The rear of the Redmi Note 4 is a bit different though, featuring design contours more reminiscent of the Xiaomi Mi 5 (Review). There are fine antenna bands running across the top and bottom. The rear camera, dual-tone LED flash and fingerprint scanner are set up much the same as on the Redmi Note 3. One of the few differences between the two is that this time around Xiaomi has shifted the speaker grilles from the rear to the bottom. The bottom also houses a Micro-USB port for charging and data transfers, while the top packs a 3.5mm audio jack and an infrared (IR) emitter. The power and volume buttons are placed on the right, and can easily be accessed with fingers.
Xiaomi Redmi Note 4 specifications and features
The Xiaomi Redmi Note 4 launched in India is powered by the octa-core Qualcomm Snapdragon 625 (MSM8953) processor clocked at 2GHz with an integrated Adreno 506 GPU. Xiaomi is selling three variants of this model in India: 2GB of RAM and 32GB of storage; 3GB of RAM and 32GB storage; and 4GB of RAM and 64GB of storage. The company provided us with a sample of the top end variant for our Xiaomi Redmi Note 4 review.
The handset has a hybrid SIM tray which supports one Nano-SIM and one Micro-SIM or a microSD card. Xiaomi notes that both SIM cards support 3G and 4G networks. The company has definitely taken note of complaints of the Redmi Note 3’s 32GB microSD capacity limit. The Redmi Note 4 supports microSD cards of up to 128GB which should be sufficient for most people.

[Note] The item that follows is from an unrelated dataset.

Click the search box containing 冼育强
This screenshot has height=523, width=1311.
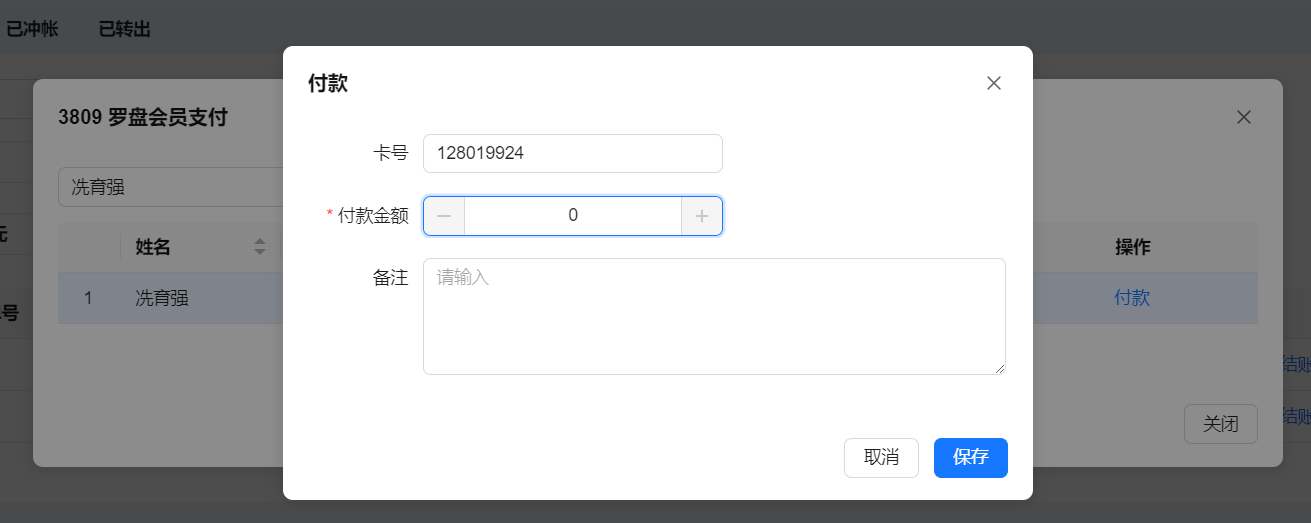170,187
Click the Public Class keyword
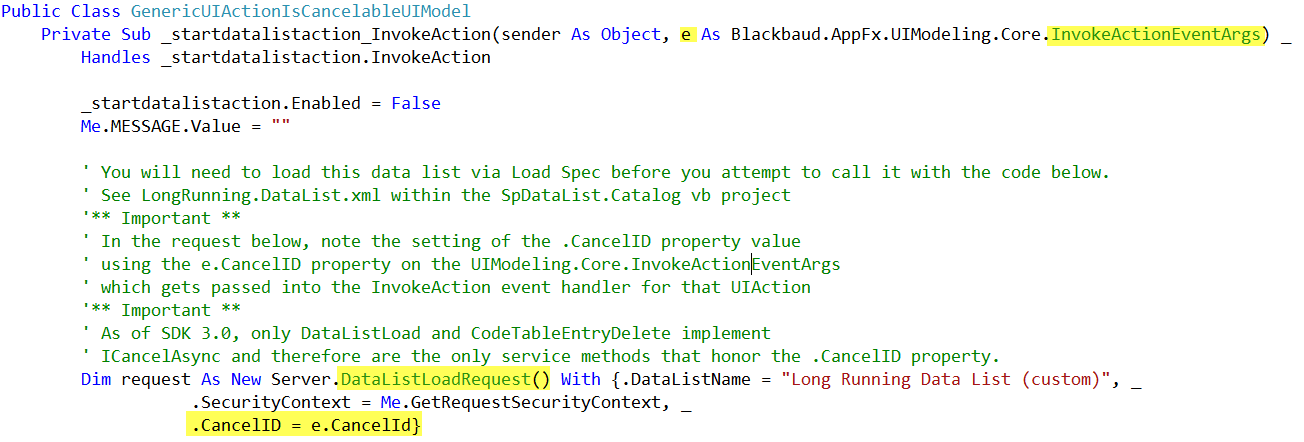This screenshot has height=442, width=1304. click(x=64, y=12)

Xiaomi Redmi Note 4 has a non-removable 4100mAh battery which is marginally bigger than the 4050mAh one seen on the Redmi Note 3. There’s a 13-megapixel rear camera with f/2.0 aperture, PDAF (phase detection autofocus), and a dual-tone LED flash. There is also a 5-megapixel front-facing camera with f/2.0 aperture and a fixed-focus lens. Users also get dual-band Wi-Fi 802.11a/b/g/n, Bluetooth 4.1, USB OTG, FM radio, GPS/ A-GPS, Miracast, GLONASS, and BeiDou. Much like its predecessor, the Redmi Note 4 also gives NFC connectivity a miss. 4G and VoLTE are supported, and we were happy with call quality.
The Redmi Note 4 runs MIUI 8 based on Android 6.0.1 Marshmallow. Xiaomi has added plenty of new features including Now on Tap which was one of the highlights of Android Marshmallow, introduced in 2015. Google’s Now on Tap can be triggered within any app just by long-pressing the Home button, and can use what’s on screen as context for your searches. MIUI 8 on the Redmi Note 4 looks light and polished compared to previous versions. We were impressed with the system animations, which look refreshing, including a neat one when you uninstall an app.
Xiaomi Redmi Note 4 performance
The Xiaomi Redmi Note 4 was able to handle almost everything we threw at it, and we had no complaints with the octa-core processor. It handled heavy games with ease and we had fun playing Asphalt 8 and Dead Trigger 2 on the device. We were able to use the Redmi Note 4 over the course of a few weeks, and never felt that we needed a more powerful processor. Multitasking on the Redmi Note 4 was quick, and apps launched without delay. Our test unit with 4GB of RAM had enough free memory at any given time. We noticed that 1.8GB of RAM was in use at all times, leaving us sceptical about the experience we would have had using the variant with only 2GB of RAM, which could be more popular due to its lower price.
The Redmi Note 4 is very good for media playback thanks to the excellent IPS display, and it supports high-resolution video files, including 4K ones. The speaker at the bottom is decently loud and we didn’t notice any distortion at higher volumes. Xiaomi didn’t send us a headset with this unit, so we tested audio quality through our own headphones, and were happy enough.
The 13-megapixel rear camera of Xiaomi Redmi Note 4 can take some decent landscape shots in well-lit as well as low-light situations. Macro shots also appear good, with proper colour accuracy and details. The PDAF feature lets the camera focus on subjects quickly. Low-light shots have good detail, though on zooming in one can see the graininess. The Redmi Note 4 was also able to take good photos of moving subjects.
Xiaomi has focused its efforts on improving camera quality on the Redmi Note 4 after complaints about camera quality on last year’s model, and it’s clear that things are better. However, we’d still like to see low-light performance improved.
Xiaomi Redmi Note 4’s 4100mAh non-removable battery lasted for 15 hours and 10 minutes in our continuous video playback test, which is impressive for a battery of this capacity. In real-world use, the phone was able to last for up to two days.